Staying fit isn’t a requirement to finish high school or college. However, your physical fitness is as vital as your mental health if you want to earn your diploma or degree with flying colors. Coursework can be arduous, but sneaking in opportunities for quick fitness during your study breaks can help relieve stress and promote overall wellness. Here are six tips any student can use to maximize their free time, get moving, and improve their physical health.
1. Perform desk exercises
“Deskercises,” as I like to call them, can help improve circulation and relieve muscle tightness without leaving your workspace and making a scene. The best desk exercises can be done while seated. Shoulder shrugs are a great antidote to neck tension that builds up during stressful study sessions. Simply pull your shoulders toward your ears and roll them down slowly to melt away strain in that area.
Neck rolls are another low-key exercise that works wonders. They’re a good remedy for improper posture usually caused by looking at a computer screen that’s situated too high or low on your desk.
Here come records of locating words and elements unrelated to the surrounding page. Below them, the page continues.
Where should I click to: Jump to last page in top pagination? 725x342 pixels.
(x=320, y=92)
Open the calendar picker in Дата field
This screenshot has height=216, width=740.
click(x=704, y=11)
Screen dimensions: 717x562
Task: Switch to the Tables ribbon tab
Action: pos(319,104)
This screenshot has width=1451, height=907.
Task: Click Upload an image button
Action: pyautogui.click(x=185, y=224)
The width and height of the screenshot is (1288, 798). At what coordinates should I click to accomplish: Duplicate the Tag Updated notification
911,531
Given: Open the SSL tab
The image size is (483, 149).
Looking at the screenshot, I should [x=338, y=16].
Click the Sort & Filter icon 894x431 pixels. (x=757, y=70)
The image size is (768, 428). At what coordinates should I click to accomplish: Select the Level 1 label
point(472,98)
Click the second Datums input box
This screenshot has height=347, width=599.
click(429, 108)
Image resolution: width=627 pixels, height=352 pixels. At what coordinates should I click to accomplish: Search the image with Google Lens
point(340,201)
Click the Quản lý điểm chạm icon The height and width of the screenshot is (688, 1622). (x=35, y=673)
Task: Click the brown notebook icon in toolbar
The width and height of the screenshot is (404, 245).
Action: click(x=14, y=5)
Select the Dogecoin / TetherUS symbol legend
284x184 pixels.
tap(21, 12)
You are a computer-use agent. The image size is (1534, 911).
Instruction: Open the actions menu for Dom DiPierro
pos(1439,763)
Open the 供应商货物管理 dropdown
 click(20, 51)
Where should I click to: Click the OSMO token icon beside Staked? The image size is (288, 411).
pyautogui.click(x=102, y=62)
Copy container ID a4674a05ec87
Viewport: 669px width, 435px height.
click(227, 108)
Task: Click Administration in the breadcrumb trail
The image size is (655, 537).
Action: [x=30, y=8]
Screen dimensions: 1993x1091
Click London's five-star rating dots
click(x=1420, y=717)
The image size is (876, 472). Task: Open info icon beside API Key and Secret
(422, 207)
To alleviate neck pain, lean your head forward while sitting upright and rotate it clockwise. Draw numerous imaginary circles with your nose before switching and rotating counterclockwise.
2. Stretch your muscles
While stretching alone won’t make you ripped, it does alleviate stress and makes you more flexible. Flexibility is crucial for performing other physical activities painlessly, as it helps your joints move through their full range of motion with less risk of injury. Many stretches can be seated desk exercises, like leg extensions. Point your toes and raise an extended leg until it’s as high as your seat’s height. Hold it to stretch out your calf and hamstring muscles, and then do the other leg.
If you prefer standing up, a standing quad stretch is super convenient and effective. Lift one of your legs behind you to grab your foot at the ankle while holding your chair’s backrest with your other hand to keep your balance. Pull your foot toward your buttocks and stay in that position until you feel the heat in your thigh muscles. Consider leaning forward to stretch your quads further and feel it in your hamstrings. Switch legs and repeat the process several times.
Related: Simple and Effective Exercise Routines for the Busy Student
3. Declutter your study area
Tidying up makes your space more conducive to learning and gives you an opportunity to stand up and get a few steps in at the same time. The amount of fat you can burn as you organize and clean up your stuff depends on how big of a mess you have to deal with. However, developing a habit of removing clutter from your environment contributes to your fitness. A clutter-free room or workspace promotes productivity and boosts your energy levels. It also alleviates anxiety and improves your focus, enabling you to hit both your academic and health goals.
4. Cook something healthy
Many students prefer to dine out or order takeout because cooking can be a chore. However, it’s worth doing if you want to use your quick study breaks to be fit and healthy. Making time for cooking is a deliberate choice to prioritize your well-being in more ways than one.
Preparing snacks and meals involving manual tasks can increase your heart rate and give your arms and legs a little workout or stretching time. Also make every effort to eat the rainbow! At least five fruits and vegetables should dominate your plate every day, and whole-grain carbs and protein should round it out. Keep dairy to a minimum and choose low-fat and low-sugar versions. For oils, always go with the unsaturated kind.
Related: How to Create Healthy Food Habits as a Busy Student
5. Walk at a brisk pace
Walking is more than cardio—it helps you clear your mind and gives you some respite from the stresses of school. You can break a sweat even when you move at an average pace. However, brisk walking will help you cover more ground in less time and get fit more quickly.
Brisk walks can be nearly as tiring as running, so it’s easy to lose motivation to go on. An effective strategy to hold yourself accountable is to find friends to join you. Research has found that you’re more likely to finish an exercise program by involving at least three pals or family members. You’re also more likely to maintain 66% of your health progress when exercising with a group.
In my experience, I got into shape more successfully when I had company than when I was alone because we were each other’s support system. It’s also a nice way to socialize and expand your circle of friends. The only challenge may be finding willing brisk walk companions who are free during your study breaks. Consider approaching your classmates since they’re on similar schedules and more likely to be available when you are.
6. Hop on a bike
Cycling is a fun and productive way to spend a study break. This physical activity can help you stay fit, reduce cholesterol, strengthen your legs, elevate your brain power, and improve your balance, coordination, and posture. Not only is this activity easy to learn and gentle on your joints, but it’s also a zero-emission transportation option. You can run errands on two wheels without spending a dime on gas and worrying about contributing to air pollution.
Thankfully, many American cities, universities, and colleges have invested significantly in bike paths. Stanford University and Colorado State University are two colleges leading the charge. Both campuses have held Platinum Bicycle Friendly University status—the highest honor the League of American Bicyclists can give to educational institutions—for more than a decade!
Related: 3 Ways to Live Sustainably on a College Campus
Free time is scarce when you’re a busy student. But by dedicating your study breaks to quick fitness opportunities and being active whenever possible, you’ll be sure to hit all your academic and health-related goals.